* Prompt:
From the listing below, pick out each line with the word "computer".

* Data supplied:
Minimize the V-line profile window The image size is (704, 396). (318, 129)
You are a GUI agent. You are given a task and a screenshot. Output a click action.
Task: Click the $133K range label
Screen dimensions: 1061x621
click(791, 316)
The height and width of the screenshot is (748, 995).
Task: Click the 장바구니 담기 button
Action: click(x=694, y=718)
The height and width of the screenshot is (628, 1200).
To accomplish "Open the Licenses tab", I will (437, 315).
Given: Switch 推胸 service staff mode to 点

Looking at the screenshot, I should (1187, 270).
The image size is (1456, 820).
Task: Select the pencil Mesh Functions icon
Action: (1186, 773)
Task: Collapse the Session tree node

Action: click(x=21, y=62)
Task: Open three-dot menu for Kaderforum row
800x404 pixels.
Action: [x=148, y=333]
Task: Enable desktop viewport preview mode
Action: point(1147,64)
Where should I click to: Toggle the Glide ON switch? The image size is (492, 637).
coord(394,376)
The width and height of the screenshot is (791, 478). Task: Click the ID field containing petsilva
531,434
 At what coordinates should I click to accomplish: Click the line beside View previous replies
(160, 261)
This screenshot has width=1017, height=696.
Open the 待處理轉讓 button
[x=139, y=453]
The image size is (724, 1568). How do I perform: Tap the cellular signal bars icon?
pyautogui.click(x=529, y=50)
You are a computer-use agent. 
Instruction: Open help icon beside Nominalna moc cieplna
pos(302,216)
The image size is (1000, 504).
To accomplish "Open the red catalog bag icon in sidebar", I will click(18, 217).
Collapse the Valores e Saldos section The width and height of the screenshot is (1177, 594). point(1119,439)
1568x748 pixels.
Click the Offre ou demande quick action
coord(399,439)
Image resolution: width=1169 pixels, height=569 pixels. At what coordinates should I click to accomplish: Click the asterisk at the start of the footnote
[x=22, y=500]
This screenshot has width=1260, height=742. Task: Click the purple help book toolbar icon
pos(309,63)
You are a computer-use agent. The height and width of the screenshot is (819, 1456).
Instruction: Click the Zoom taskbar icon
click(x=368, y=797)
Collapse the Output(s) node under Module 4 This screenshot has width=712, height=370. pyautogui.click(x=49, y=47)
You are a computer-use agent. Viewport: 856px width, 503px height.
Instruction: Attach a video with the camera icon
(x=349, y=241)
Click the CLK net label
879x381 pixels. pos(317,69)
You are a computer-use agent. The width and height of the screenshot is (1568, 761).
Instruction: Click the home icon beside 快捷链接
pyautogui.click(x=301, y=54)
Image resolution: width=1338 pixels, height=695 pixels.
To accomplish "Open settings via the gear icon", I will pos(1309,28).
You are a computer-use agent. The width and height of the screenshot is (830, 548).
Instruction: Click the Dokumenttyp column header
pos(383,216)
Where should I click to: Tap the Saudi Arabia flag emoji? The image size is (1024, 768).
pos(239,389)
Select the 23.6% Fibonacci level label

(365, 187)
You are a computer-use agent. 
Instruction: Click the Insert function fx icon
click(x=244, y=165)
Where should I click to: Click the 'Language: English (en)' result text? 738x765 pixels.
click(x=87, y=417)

* Answer to this exercise:
You are a computer-use agent. 
You are a computer-use agent. The height and width of the screenshot is (819, 1456).
You are a computer-use agent. Viewport: 856px width, 503px height.
You are a computer-use agent. The width and height of the screenshot is (1568, 761).
You are a computer-use agent. The width and height of the screenshot is (830, 548).
You are a computer-use agent. 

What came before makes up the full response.